• [Excerpt to read]
^^^^^^^^^^^^^^^^
27.3
Crisis, Contention, and the Possibilities of the Political

Friday, 20 July 2018: 13:00
Location: 718B (MTCC SOUTH BUILDING)
Oral Presentation
Markus S. SCHULZ, New School for Social Research, USA
The rise of a new rhetoric of “crisis” signals a re-opening of the political horizon. How could or should sociology respond to the crisis of the present? What are the competing options, resources, and obstacles? This paper explores the social construction of selected types of recent “crises” in the context of a broader global crisis and a shifting zeitgeist. It contrasts the spectacles of corporate media and the technocratic narratives of political and economic elites with challenges to austerity and emerging alternative visions. On a theoretical level, it argues for the need to connect economic approaches to crises with studies of contentious politics and futures research. Studying stories of crises is studying futures in the making. This entails the forging of decisions points and narrative devices that broaden or narrow the choices considered to be within “reason”. The widely diagnosed decline of utopian visions had left a void. The resentments of disenchantment that seep into this void threaten institutional stability, yet without altering more fundamental power differentials. Deconstructing the enclosures of expectation can help to democratize the imagination of alternative scenarios. In this sense, a sociology of possibilities offers practical relevance for the democratization of the political.
^^^^^^^^^^^^^^^^
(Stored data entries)
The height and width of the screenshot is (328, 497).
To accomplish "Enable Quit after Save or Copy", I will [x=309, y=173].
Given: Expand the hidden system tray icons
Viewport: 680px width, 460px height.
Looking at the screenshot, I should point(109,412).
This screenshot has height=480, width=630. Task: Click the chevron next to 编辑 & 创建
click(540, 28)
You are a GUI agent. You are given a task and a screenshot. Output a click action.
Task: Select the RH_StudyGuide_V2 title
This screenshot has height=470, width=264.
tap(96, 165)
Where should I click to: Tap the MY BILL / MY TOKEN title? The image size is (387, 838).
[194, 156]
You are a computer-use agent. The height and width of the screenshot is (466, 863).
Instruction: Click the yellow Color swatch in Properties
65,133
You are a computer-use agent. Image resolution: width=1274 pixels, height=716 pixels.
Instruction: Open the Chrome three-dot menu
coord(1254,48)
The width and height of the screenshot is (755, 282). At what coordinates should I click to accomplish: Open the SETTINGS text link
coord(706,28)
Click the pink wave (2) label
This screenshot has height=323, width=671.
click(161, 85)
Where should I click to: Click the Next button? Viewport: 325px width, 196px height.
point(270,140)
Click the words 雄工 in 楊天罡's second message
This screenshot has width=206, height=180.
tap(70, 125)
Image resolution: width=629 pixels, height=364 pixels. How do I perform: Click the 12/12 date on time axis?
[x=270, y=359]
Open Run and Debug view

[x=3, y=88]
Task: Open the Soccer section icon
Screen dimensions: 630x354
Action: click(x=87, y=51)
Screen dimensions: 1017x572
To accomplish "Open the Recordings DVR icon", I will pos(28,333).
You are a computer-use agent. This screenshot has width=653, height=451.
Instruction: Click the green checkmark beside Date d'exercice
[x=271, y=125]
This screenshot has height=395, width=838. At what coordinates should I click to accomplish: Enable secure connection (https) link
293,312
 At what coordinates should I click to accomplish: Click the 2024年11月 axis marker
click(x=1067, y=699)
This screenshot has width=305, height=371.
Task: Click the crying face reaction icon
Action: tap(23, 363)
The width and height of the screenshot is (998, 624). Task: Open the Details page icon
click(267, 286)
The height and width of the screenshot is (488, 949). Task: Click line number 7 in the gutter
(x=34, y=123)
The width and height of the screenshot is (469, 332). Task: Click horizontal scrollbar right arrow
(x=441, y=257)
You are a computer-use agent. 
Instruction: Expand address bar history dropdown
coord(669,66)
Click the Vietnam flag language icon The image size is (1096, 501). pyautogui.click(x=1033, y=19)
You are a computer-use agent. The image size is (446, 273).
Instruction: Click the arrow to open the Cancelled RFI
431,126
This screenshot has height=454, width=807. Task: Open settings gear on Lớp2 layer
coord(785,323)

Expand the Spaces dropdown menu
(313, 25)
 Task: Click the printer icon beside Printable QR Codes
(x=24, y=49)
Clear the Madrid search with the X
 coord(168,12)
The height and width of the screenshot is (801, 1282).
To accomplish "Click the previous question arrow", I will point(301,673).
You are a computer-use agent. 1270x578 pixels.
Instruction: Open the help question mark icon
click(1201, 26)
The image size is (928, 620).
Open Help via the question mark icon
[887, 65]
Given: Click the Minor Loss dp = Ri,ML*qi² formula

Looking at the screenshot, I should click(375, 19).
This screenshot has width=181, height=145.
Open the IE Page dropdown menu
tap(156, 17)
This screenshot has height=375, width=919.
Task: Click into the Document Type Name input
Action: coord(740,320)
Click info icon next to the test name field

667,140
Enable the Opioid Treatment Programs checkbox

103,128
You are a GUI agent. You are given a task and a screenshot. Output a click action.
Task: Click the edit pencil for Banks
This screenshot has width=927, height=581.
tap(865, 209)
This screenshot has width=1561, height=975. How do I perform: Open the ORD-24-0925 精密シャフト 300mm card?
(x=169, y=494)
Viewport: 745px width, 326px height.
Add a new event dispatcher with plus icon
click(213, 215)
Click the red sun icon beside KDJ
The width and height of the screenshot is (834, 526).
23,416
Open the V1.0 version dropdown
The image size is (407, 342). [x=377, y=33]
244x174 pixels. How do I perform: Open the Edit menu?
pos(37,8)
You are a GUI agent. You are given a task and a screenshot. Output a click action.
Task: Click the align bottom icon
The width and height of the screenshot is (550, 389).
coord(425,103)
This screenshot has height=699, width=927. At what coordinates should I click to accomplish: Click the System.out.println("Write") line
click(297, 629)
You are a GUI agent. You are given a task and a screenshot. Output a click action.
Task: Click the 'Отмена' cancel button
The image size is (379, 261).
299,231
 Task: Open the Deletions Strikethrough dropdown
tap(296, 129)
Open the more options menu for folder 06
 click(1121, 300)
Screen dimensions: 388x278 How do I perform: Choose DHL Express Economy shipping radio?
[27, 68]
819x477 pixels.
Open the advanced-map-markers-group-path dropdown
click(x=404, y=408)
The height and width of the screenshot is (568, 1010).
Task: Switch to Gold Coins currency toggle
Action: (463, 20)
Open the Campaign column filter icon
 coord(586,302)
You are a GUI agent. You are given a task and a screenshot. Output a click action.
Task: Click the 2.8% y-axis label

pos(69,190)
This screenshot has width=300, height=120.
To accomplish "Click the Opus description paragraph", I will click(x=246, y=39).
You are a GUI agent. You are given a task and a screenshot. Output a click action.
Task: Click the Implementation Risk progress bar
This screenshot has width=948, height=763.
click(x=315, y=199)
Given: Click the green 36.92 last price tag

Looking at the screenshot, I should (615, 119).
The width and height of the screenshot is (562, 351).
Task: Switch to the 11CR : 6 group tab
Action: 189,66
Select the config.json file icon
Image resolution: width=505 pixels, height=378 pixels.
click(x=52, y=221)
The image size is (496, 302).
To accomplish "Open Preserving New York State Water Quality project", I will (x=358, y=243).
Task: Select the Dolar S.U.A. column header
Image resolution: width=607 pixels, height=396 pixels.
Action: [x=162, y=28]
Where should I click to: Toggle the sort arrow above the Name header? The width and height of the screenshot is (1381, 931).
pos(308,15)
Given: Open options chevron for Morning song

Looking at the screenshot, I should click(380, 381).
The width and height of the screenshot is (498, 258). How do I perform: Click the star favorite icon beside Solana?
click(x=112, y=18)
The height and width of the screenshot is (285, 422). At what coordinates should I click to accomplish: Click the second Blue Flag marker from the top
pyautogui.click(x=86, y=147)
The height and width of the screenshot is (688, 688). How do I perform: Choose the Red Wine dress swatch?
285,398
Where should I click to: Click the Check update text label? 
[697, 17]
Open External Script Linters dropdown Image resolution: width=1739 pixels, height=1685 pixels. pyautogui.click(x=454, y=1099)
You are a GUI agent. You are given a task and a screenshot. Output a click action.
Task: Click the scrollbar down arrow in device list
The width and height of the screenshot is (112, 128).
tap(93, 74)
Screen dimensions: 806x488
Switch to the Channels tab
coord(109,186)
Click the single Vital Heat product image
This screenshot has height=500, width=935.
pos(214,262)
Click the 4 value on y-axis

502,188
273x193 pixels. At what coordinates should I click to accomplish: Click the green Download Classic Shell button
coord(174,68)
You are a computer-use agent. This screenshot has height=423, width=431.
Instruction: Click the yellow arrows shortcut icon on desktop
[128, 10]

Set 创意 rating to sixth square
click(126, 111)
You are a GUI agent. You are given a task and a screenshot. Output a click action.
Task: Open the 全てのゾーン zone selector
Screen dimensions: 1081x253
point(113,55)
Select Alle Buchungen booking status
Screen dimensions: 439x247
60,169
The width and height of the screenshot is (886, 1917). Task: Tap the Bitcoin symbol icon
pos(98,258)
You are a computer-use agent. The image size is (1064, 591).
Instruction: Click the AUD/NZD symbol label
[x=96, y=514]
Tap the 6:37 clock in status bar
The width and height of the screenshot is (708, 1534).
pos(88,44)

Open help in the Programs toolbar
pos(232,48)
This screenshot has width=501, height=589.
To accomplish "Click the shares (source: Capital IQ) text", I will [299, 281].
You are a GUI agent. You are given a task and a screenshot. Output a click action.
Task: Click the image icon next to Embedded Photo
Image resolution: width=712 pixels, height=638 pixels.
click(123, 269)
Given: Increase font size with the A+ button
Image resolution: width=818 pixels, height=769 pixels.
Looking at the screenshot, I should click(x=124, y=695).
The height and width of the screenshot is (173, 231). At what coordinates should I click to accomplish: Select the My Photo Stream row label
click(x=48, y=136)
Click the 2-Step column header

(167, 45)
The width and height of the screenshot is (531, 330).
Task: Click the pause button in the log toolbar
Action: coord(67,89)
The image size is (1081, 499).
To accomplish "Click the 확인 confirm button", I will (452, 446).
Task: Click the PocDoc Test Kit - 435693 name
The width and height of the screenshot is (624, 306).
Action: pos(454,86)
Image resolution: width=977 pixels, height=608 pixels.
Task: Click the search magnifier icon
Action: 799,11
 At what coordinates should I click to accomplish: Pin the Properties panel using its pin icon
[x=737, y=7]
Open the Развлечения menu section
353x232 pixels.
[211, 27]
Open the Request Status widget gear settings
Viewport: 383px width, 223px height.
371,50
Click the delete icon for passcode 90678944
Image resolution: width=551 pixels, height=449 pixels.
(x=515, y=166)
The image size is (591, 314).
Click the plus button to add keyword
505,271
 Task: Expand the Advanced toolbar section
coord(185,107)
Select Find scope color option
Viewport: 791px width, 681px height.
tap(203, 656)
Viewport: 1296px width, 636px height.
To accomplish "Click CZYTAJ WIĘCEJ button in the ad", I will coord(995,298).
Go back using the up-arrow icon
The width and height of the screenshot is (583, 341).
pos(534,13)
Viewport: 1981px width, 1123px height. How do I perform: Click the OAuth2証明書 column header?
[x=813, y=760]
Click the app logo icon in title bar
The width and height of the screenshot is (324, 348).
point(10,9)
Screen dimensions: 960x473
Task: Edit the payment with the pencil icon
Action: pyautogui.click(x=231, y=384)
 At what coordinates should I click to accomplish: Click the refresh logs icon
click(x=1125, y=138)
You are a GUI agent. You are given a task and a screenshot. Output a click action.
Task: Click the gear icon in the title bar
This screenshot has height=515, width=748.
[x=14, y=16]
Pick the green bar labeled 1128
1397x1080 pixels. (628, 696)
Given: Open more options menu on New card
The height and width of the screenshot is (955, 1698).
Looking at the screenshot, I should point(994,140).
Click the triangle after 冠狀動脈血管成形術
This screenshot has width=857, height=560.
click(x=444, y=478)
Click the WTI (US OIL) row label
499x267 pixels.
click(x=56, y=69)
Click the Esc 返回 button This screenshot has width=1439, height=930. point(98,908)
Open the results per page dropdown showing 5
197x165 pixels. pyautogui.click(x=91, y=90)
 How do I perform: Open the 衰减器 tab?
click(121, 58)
^^^^^^^^^^^^^^^^
• [Work instructions]
1. In the abstract, what date and time are given for the presentation?
2. Which areas of study does the abstract argue should be connected? List them all.
3. Please decide whether each statement agrees with the abstract, answering yes or no and quoting the words that decide it.
(a) The decline of utopian visions left a void.
(b) The resentments of disenchantment alter fundamental power differentials.
(c) The session is listed as a poster presentation.

• [Problem solutions]
1. Friday, 20 July 2018, at 13:00

2.
- Economic approaches to crises
- Studies of contentious politics
- Futures research

3.
(a) Yes: "The widely diagnosed decline of utopian visions had left a void."
(b) No: "yet without altering more fundamental power differentials"
(c) No: "Oral Presentation"